--- begin ---
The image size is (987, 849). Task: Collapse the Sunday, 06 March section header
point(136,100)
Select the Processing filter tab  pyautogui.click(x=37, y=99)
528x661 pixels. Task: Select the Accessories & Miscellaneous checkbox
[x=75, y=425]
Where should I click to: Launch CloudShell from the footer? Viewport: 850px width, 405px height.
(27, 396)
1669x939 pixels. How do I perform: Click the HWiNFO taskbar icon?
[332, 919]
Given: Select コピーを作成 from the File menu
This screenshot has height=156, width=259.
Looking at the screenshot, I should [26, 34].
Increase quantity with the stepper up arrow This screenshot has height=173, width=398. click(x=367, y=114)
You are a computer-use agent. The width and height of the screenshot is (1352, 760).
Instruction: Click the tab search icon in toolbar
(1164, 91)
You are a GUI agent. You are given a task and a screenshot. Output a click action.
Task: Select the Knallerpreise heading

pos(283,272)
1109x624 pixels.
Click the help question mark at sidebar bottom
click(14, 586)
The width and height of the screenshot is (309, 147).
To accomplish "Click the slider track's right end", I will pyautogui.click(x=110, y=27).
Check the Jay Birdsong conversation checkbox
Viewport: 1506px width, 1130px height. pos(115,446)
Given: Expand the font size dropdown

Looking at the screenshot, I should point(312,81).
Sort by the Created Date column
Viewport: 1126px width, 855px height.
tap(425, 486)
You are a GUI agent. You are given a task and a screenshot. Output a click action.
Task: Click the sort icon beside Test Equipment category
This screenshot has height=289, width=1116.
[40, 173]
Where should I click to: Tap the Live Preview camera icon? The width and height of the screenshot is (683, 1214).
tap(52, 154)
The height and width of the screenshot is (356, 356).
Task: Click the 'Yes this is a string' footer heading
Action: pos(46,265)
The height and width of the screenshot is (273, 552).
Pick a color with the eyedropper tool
--- end ---
**GIVEN REQUEST**
Edit the records above by replacing every "GUI agent" with "desktop agent". Reproduce all of them with nothing else changed.

**EXERCISE RESULT**
The image size is (987, 849). Task: Collapse the Sunday, 06 March section header
point(136,100)
Select the Processing filter tab  pyautogui.click(x=37, y=99)
528x661 pixels. Task: Select the Accessories & Miscellaneous checkbox
[x=75, y=425]
Where should I click to: Launch CloudShell from the footer? Viewport: 850px width, 405px height.
(27, 396)
1669x939 pixels. How do I perform: Click the HWiNFO taskbar icon?
[332, 919]
Given: Select コピーを作成 from the File menu
This screenshot has height=156, width=259.
Looking at the screenshot, I should [26, 34].
Increase quantity with the stepper up arrow This screenshot has height=173, width=398. click(x=367, y=114)
You are a computer-use agent. The width and height of the screenshot is (1352, 760).
Instruction: Click the tab search icon in toolbar
(1164, 91)
You are a desktop agent. You are given a task and a screenshot. Output a click action.
Task: Select the Knallerpreise heading

pos(283,272)
1109x624 pixels.
Click the help question mark at sidebar bottom
click(14, 586)
The width and height of the screenshot is (309, 147).
To accomplish "Click the slider track's right end", I will pyautogui.click(x=110, y=27).
Check the Jay Birdsong conversation checkbox
Viewport: 1506px width, 1130px height. pos(115,446)
Given: Expand the font size dropdown

Looking at the screenshot, I should point(312,81).
Sort by the Created Date column
Viewport: 1126px width, 855px height.
tap(425, 486)
You are a desktop agent. You are given a task and a screenshot. Output a click action.
Task: Click the sort icon beside Test Equipment category
This screenshot has height=289, width=1116.
[40, 173]
Where should I click to: Tap the Live Preview camera icon? The width and height of the screenshot is (683, 1214).
tap(52, 154)
The height and width of the screenshot is (356, 356).
Task: Click the 'Yes this is a string' footer heading
Action: pos(46,265)
The height and width of the screenshot is (273, 552).
Pick a color with the eyedropper tool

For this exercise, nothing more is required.